(Entries from a dataset)
<<<<

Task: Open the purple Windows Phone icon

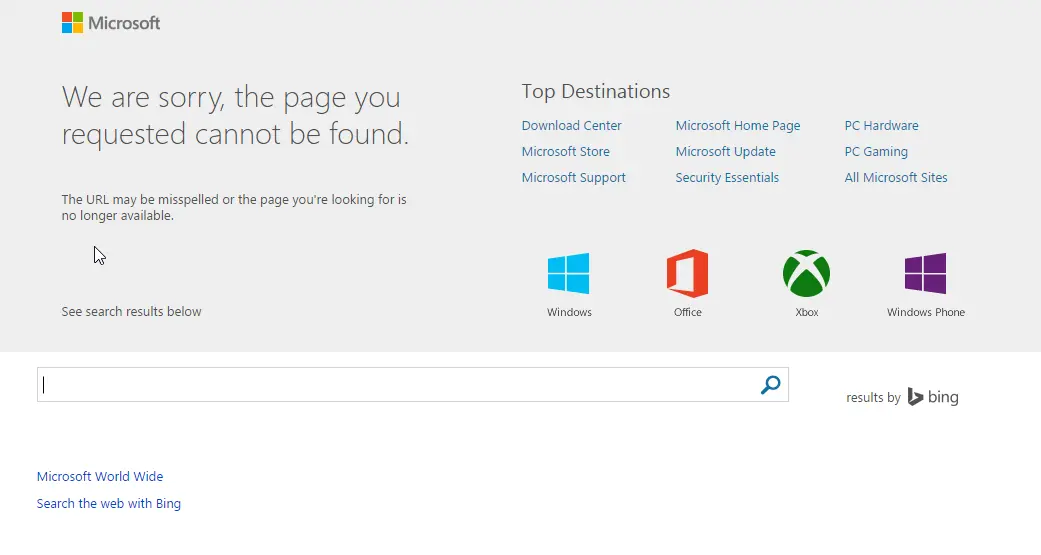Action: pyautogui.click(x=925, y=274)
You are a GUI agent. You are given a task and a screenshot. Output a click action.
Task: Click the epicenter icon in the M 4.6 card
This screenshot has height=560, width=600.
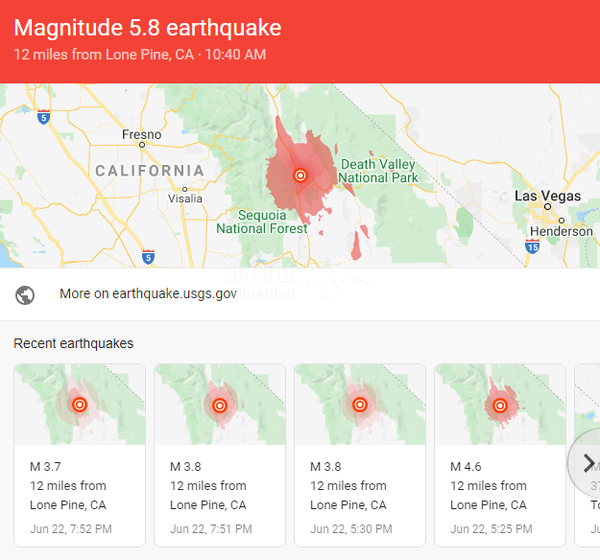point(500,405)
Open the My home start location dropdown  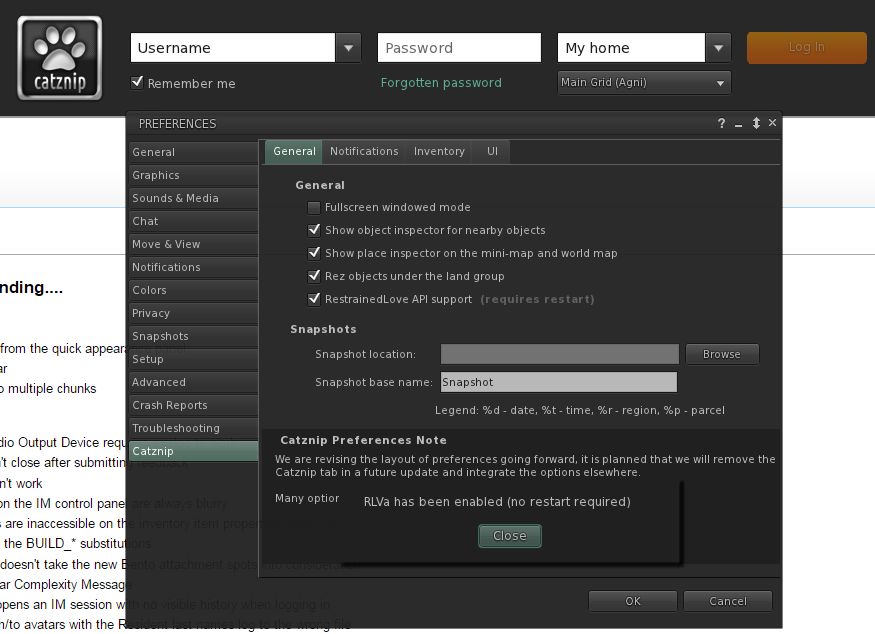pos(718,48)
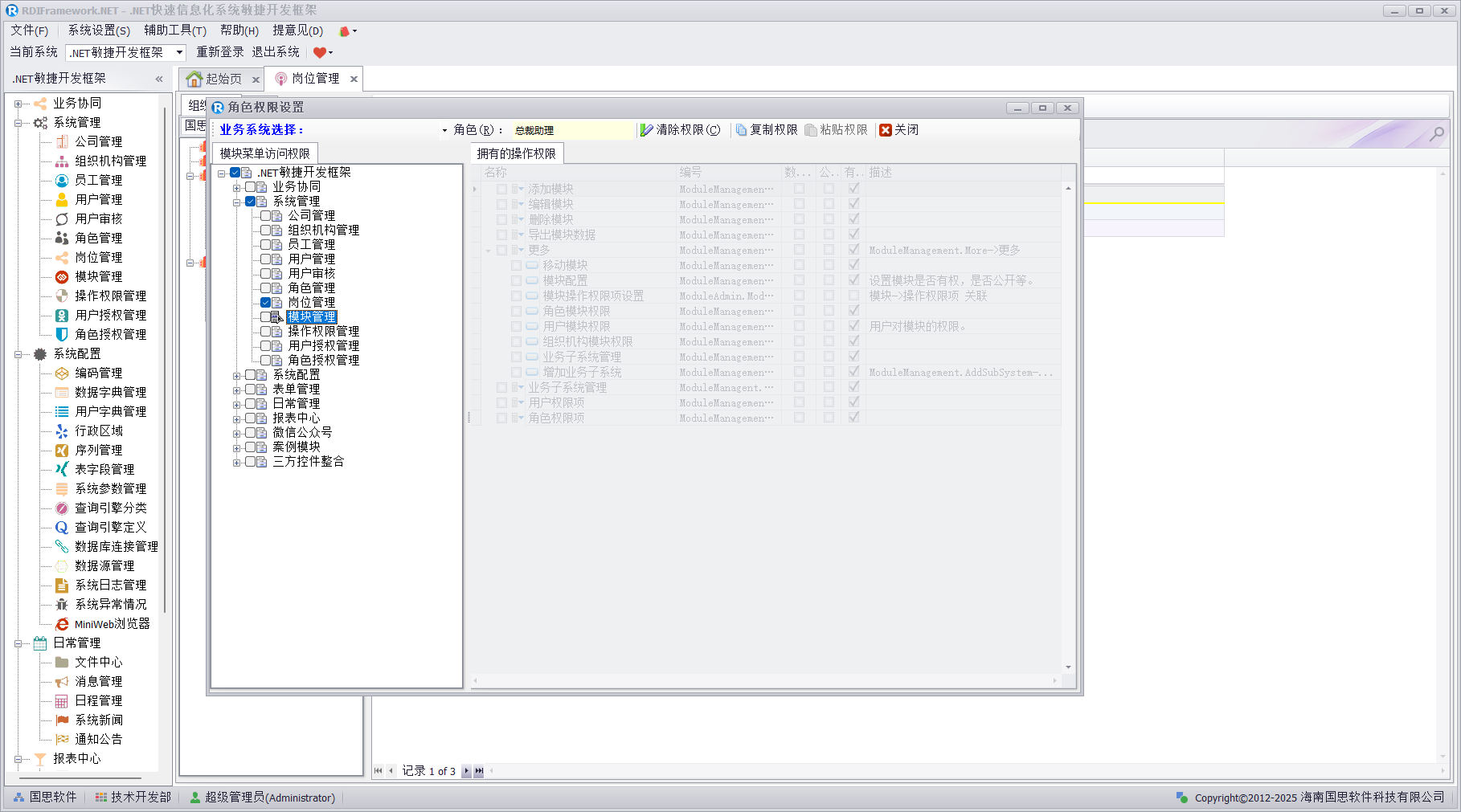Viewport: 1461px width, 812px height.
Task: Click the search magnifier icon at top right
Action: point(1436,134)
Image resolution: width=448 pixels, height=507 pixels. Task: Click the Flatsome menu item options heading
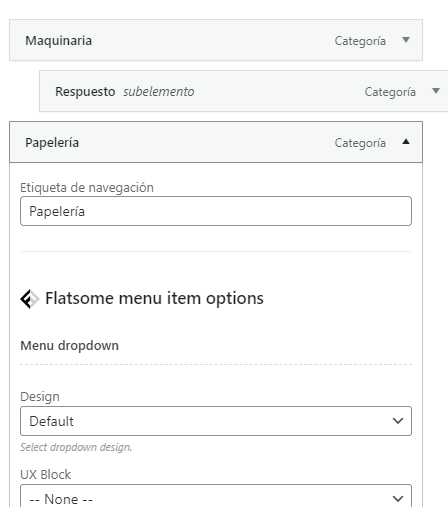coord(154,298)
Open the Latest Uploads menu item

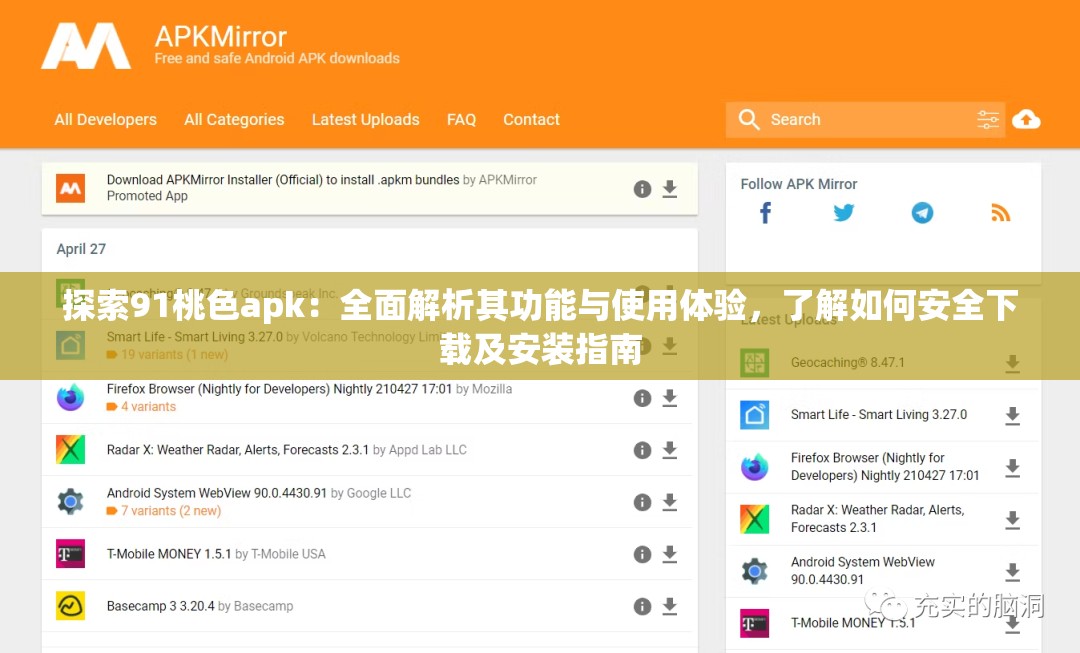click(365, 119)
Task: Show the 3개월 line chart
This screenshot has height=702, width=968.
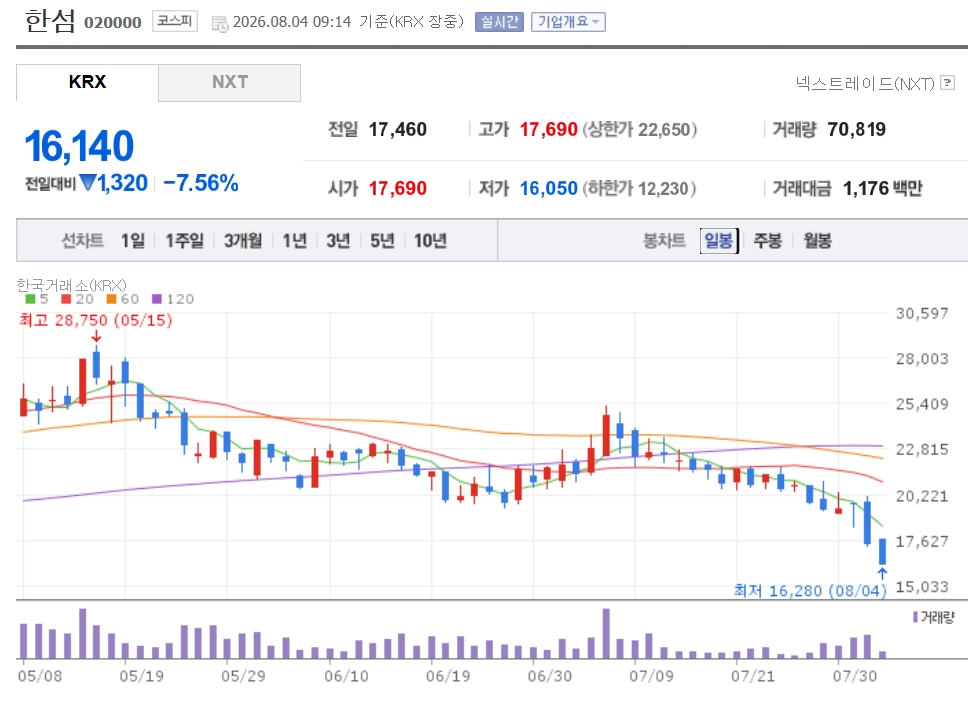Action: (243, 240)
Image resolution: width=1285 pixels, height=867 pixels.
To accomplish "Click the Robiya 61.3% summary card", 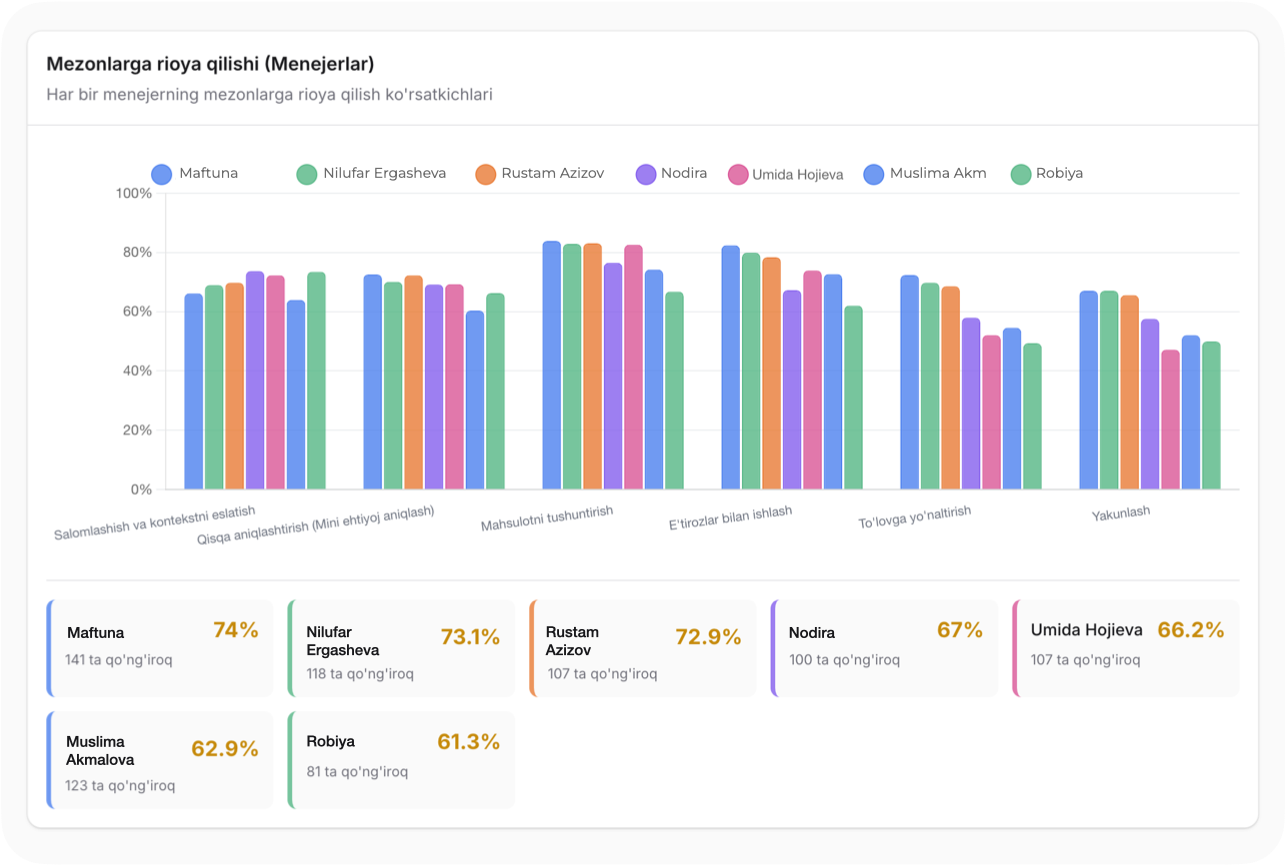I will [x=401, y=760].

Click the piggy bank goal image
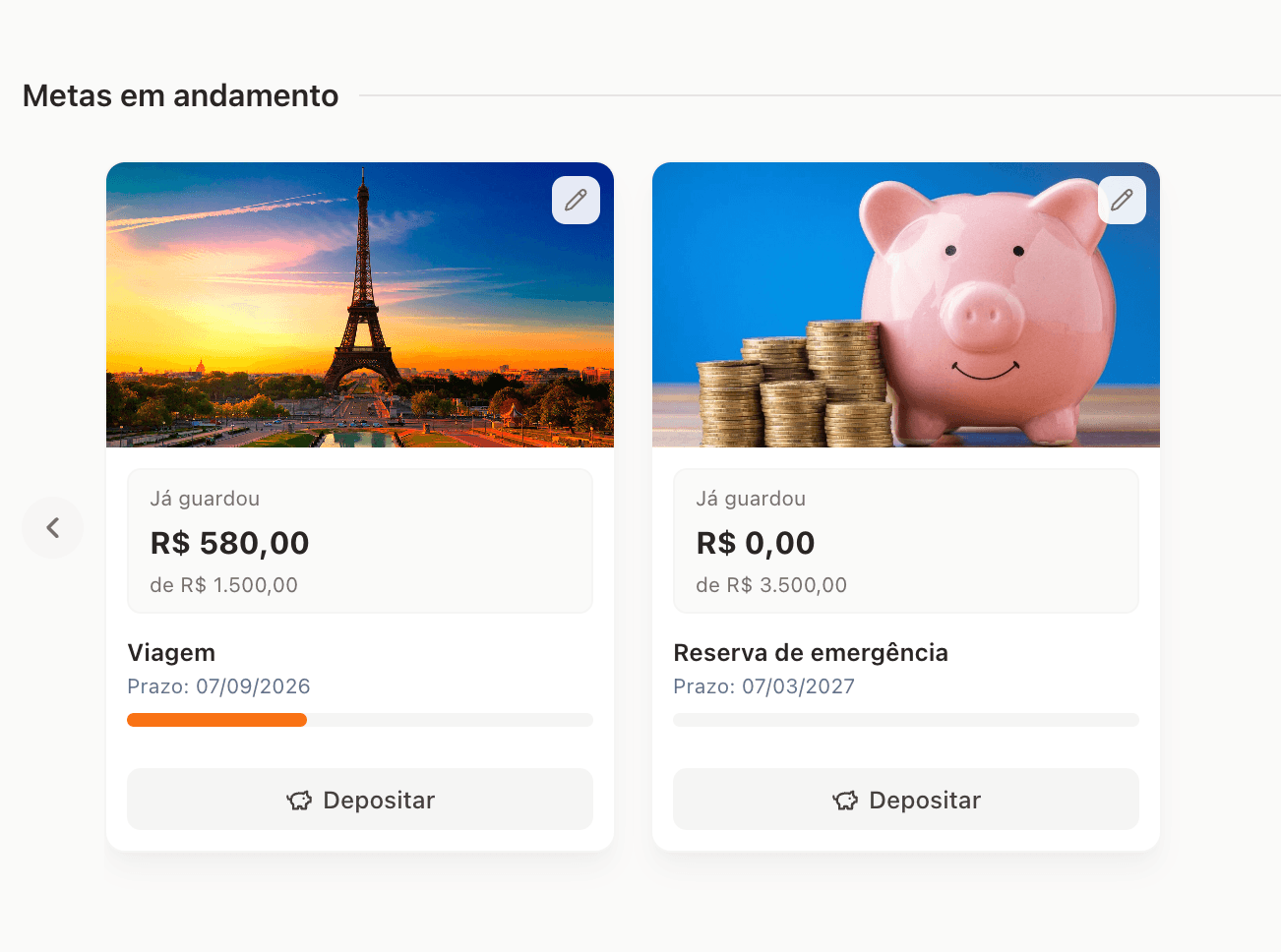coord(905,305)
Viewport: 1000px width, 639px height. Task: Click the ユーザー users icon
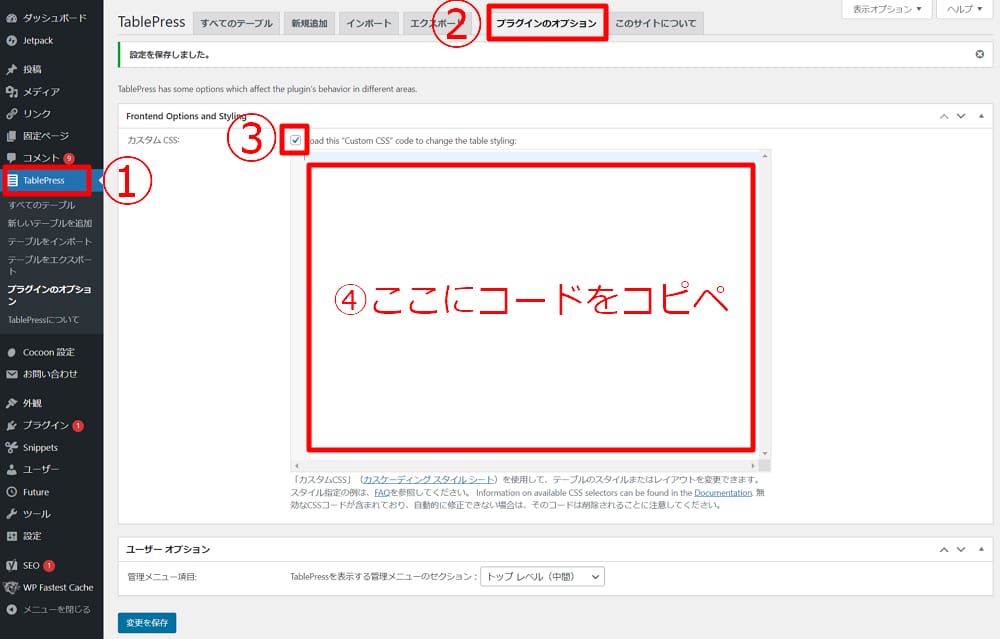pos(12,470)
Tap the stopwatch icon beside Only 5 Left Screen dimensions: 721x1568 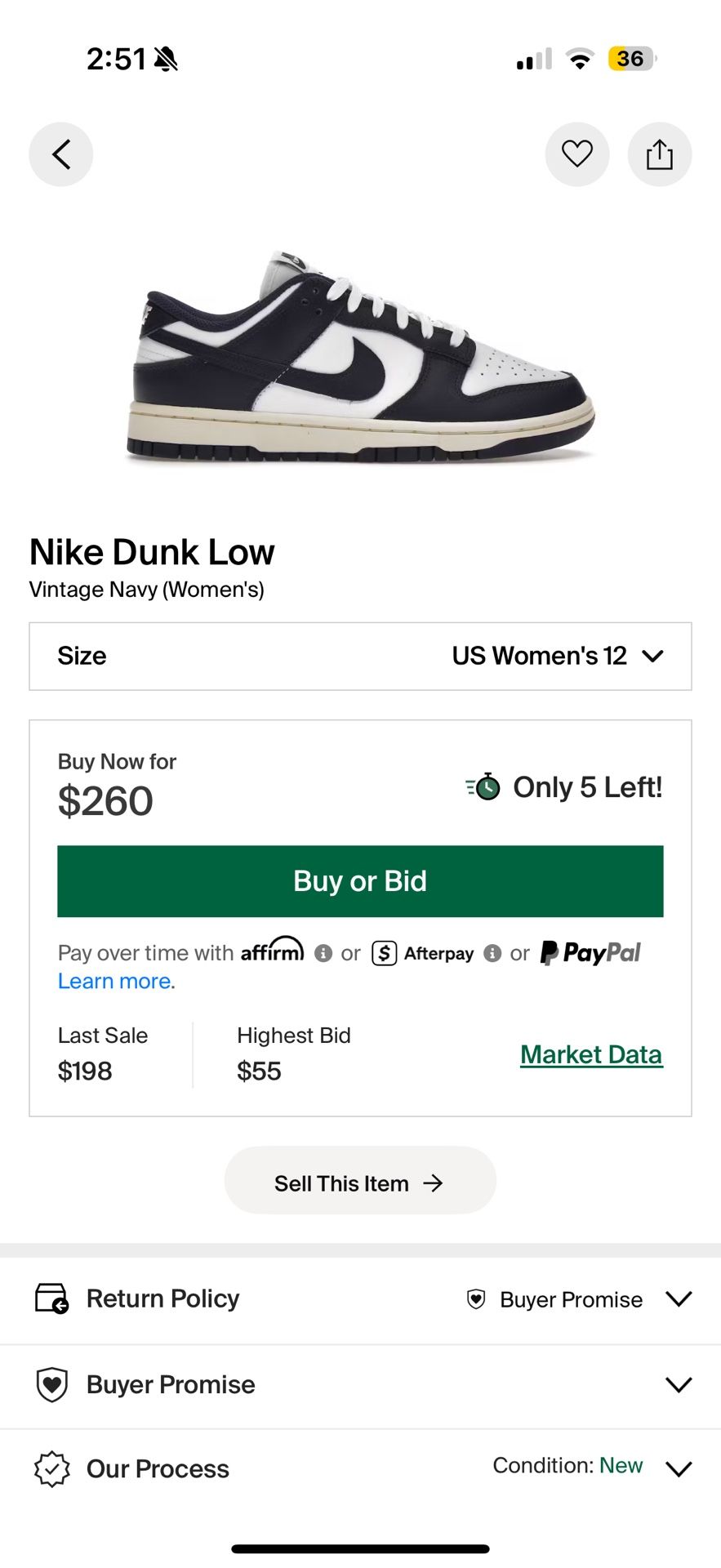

>>>>

* [What to do]
Can you repeat the listing from its very first line up to and including the line that contains "point(500,405)"? Leave the pictures out of your answer.

* [Expected answer]
Task: Open the purple Windows Phone icon

Action: pyautogui.click(x=925, y=274)
You are a GUI agent. You are given a task and a screenshot. Output a click action.
Task: Click the epicenter icon in the M 4.6 card
This screenshot has height=560, width=600.
point(500,405)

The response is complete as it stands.